Exercise:
Print only the lines below from the one with "Open 埃里克 player avatar" to the one with "Given: Open 'See", both included, exactly as they stand. Leave pictures out.

Stored items from a collection:

──────────────────────────────

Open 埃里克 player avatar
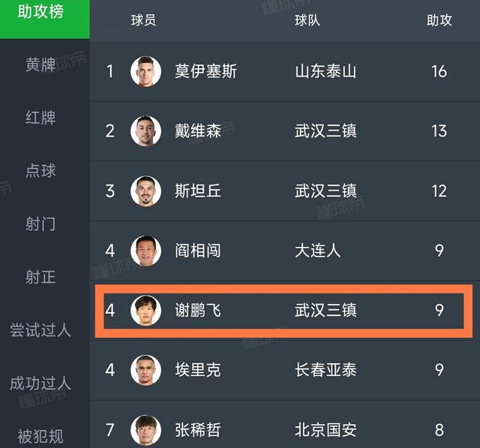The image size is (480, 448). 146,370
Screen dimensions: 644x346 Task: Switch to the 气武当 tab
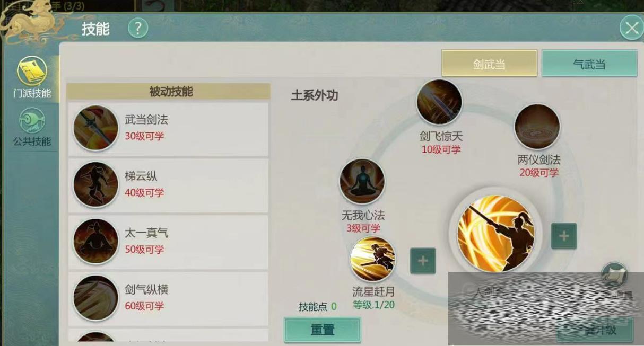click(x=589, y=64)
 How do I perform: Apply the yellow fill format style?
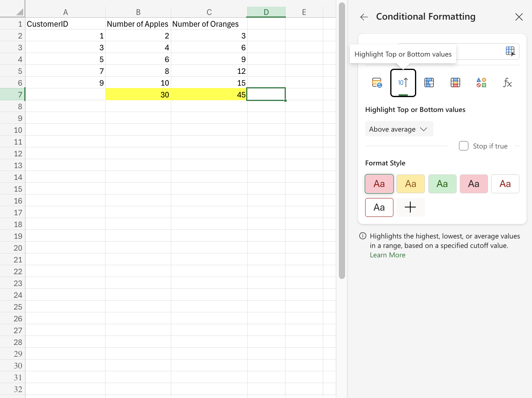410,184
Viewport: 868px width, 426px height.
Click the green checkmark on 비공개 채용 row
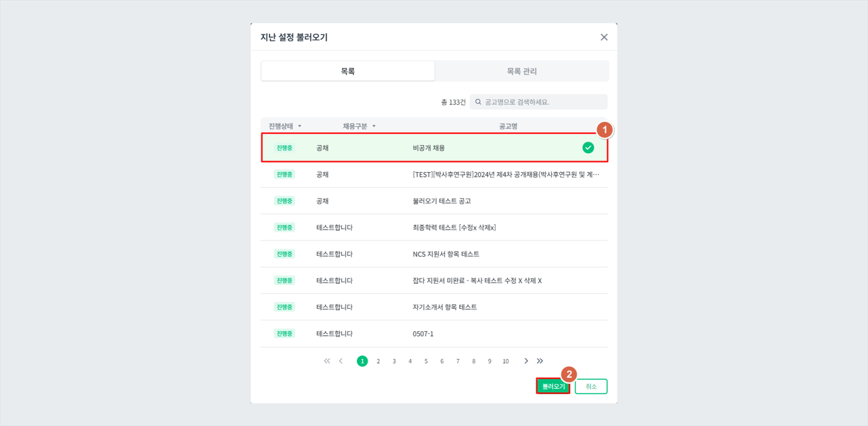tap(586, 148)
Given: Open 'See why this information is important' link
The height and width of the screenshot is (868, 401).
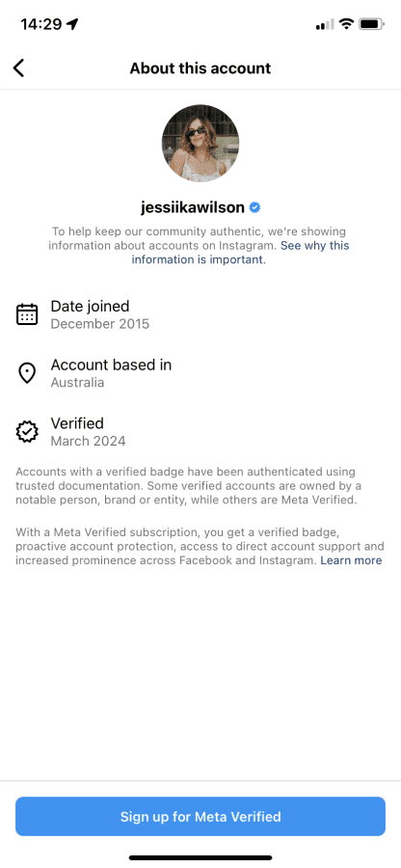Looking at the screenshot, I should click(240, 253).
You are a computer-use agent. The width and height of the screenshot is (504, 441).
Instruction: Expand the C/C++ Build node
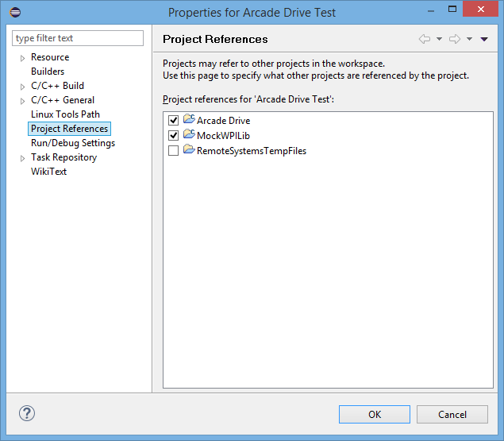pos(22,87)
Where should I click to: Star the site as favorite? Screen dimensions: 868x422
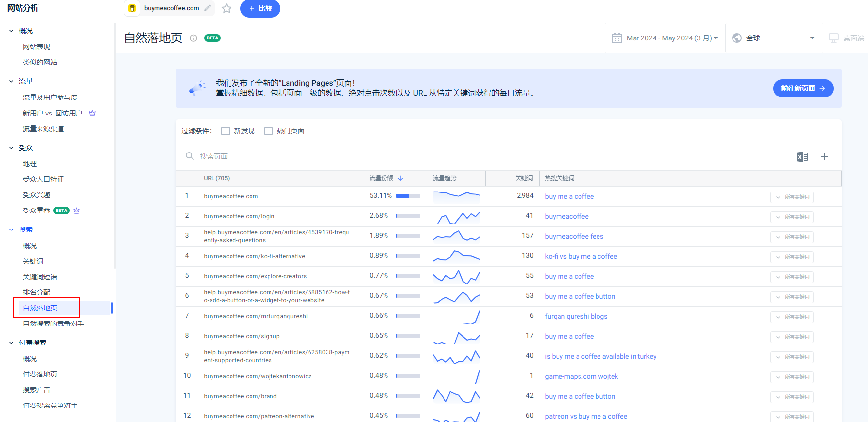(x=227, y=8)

──────────────────────────────

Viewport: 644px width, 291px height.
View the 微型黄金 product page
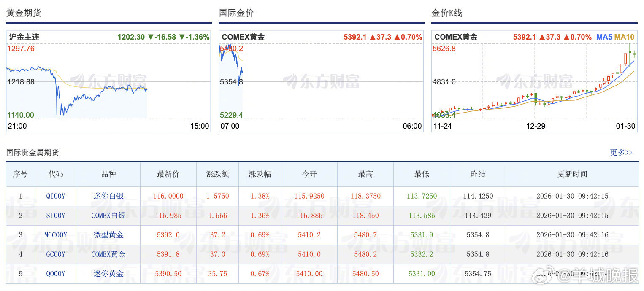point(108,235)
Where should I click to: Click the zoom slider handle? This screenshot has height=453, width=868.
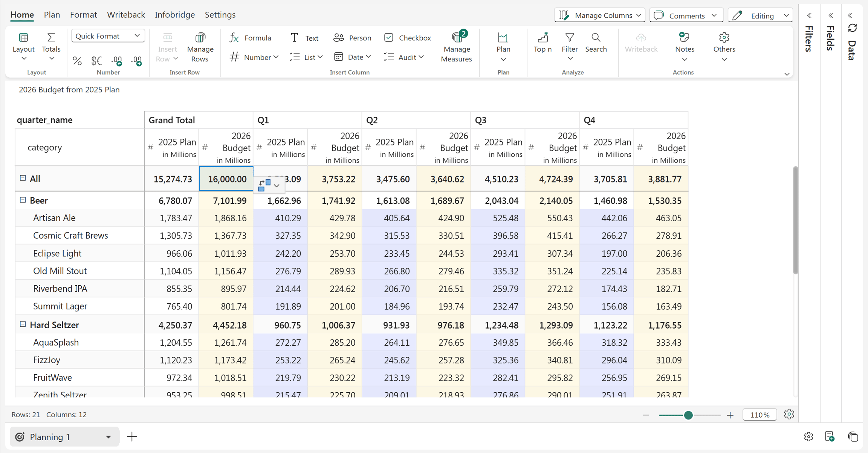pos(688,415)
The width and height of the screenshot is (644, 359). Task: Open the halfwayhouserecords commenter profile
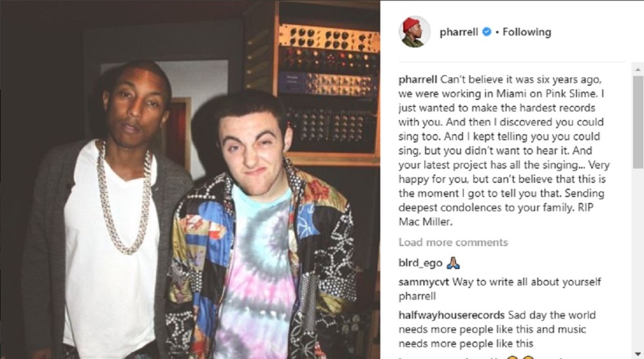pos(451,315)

──────────────────────────────

Reply to the exercise:
Open 埃里克 player avatar
The image size is (480, 448). 146,370
Screen dimensions: 644x346 Task: Switch to the 气武当 tab
click(x=589, y=64)
 How do I perform: Apply the yellow fill format style?
410,184
Viewport: 868px width, 426px height.
Click the green checkmark on 비공개 채용 row
tap(586, 148)
Given: Open 'See why this information is important' link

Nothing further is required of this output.